Entries taken from a collection:
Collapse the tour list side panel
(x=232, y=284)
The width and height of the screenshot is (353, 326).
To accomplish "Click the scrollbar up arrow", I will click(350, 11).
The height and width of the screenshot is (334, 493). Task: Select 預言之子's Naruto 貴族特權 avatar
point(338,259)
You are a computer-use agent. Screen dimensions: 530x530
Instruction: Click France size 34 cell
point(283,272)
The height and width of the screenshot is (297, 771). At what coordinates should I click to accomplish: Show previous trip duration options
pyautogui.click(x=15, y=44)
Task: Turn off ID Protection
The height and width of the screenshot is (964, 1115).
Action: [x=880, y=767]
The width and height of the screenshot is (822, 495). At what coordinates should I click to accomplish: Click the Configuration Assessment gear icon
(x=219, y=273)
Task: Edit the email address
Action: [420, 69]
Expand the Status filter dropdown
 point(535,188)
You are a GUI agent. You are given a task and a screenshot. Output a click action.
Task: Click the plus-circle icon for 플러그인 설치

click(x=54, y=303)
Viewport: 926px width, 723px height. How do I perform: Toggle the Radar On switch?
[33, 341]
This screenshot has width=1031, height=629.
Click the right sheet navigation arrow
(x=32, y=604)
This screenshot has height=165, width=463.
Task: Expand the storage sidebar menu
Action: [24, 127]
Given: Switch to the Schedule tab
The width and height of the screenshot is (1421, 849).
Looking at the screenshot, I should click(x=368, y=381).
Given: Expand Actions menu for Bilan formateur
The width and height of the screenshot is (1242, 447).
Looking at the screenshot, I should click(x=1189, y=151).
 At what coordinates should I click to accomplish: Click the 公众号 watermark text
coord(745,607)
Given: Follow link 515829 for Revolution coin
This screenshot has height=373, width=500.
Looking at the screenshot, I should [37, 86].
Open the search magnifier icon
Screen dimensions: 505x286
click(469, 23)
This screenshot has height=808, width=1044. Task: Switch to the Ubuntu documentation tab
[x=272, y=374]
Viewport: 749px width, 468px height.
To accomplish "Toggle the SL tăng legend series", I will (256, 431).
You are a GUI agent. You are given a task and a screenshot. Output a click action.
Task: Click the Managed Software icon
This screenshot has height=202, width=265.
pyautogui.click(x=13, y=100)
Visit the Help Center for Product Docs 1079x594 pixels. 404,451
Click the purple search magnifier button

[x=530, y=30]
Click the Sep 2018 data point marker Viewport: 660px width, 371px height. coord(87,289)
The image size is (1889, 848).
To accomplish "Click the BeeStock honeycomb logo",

WHAT YOU WILL DO — From the line with "Screen dimensions: 505x286" through the final line of the records, return each line exactly. Leave out the rest.

SOLUTION TO THE PROBLEM —
Screen dimensions: 505x286
click(469, 23)
This screenshot has height=808, width=1044. Task: Switch to the Ubuntu documentation tab
[x=272, y=374]
Viewport: 749px width, 468px height.
To accomplish "Toggle the SL tăng legend series", I will (256, 431).
You are a GUI agent. You are given a task and a screenshot. Output a click action.
Task: Click the Managed Software icon
This screenshot has height=202, width=265.
pyautogui.click(x=13, y=100)
Visit the Help Center for Product Docs 1079x594 pixels. 404,451
Click the purple search magnifier button

[x=530, y=30]
Click the Sep 2018 data point marker Viewport: 660px width, 371px height. coord(87,289)
The image size is (1889, 848).
To accomplish "Click the BeeStock honeycomb logo",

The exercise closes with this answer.